Die Überschüsse bei den gesetzlichen Krankenkassen belaufen sich derzeit auf knapp zehn Milliarden Euro. Während das Gesundheitsministerium fordert, die Überschüsse an die Versicherten weiterzugeben, erstattet die HEK ihren Versicherten die Praxisgebühr für Zahnarztbesuche. Die Chefin des Kassenverbands, Doris Pfeiffer äußert sich derweil im Interview mit der Rheinischen Post besorgt über weitere Ausgabensteigerungen und ein Abschmelzen der finanziellen Reserven.

Überschüsse für schlechtere Zeiten

Pfeiffer betonte in dem Gespräch, dass die Weigerung der meisten Kassen, Prämien an die Versicherten auszuschütten eine Vorsichtsmaßnahme sei. Zwar haben die Kassen momentan hohe Überschüsse, es sei jedoch fraglich, wie lange diese Bestand haben werden. Die Überschüsse nicht an die Versicherten weiterzugeben, ist demnach nur eine Vorsorgemaßnahme für schlechtere Zeiten. Andernfalls müssten einzelne Kassen wieder Zusatzbeiträge erheben, sobald die Überschüsse verbraucht sind und dies hätte „negative Auswirkungen am Markt“.

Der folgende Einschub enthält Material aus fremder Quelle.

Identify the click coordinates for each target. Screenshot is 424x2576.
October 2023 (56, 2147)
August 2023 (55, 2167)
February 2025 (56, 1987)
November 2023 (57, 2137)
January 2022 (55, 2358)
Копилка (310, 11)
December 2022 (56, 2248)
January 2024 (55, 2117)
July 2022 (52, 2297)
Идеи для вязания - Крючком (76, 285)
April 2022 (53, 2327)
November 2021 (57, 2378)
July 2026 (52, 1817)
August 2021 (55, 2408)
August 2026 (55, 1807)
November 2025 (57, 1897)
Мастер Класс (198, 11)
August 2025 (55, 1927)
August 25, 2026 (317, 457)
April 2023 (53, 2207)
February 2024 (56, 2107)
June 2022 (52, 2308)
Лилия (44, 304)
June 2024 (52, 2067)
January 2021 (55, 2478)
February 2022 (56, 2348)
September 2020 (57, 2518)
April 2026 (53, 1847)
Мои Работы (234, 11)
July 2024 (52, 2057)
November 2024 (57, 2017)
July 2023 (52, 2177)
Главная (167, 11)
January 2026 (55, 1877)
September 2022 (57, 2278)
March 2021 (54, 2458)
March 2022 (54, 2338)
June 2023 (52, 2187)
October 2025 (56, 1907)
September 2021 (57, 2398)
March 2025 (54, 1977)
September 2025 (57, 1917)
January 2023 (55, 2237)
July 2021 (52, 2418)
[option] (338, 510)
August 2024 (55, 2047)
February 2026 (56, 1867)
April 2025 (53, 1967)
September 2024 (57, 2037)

Abschaffung des einheitlichen Beitragssatzes

Pfeiffer geht sogar weiter und fordert die Rückkehr der Beitragsautonomie. Bis zur Gesundheitsreform im Jahr 2009 hatten die gesetzlichen Krankenkassen die Möglichkeit, den Beitragssatz selbst zu bestimmen. Durch den nun einheitlichen Beitragssatz könnten die Krankenkassen preislich nur in Form eines Verzichts auf den Zusatzbeitrag und Prämienausschüttungen miteinander in Konkurrenz treten. So haben sich bereits einige Kassen dahingehend geäußert, dass sie den Beitragssatz geringer ansetzen würden, hätten sie dazu die Möglichkeit. Pfeiffer hebt hervor, dass zu einem Wettbewerb, der zu besseren Leistungen für die Versicherten führt, auch ein Preiswettbewerb gehört.

Weniger Anbieter am Markt gewünscht

Ob die Forderungen des GKV-Spitzenverbands erhört werden, ist derweil fraglich. Der einheitliche Beitragssatz und damit auch die mögliche Erhebung eines Zusatzbeitrags sollen den Wettbewerb der Krankenkassen auch zu einer Minimierung der Anbieter führen.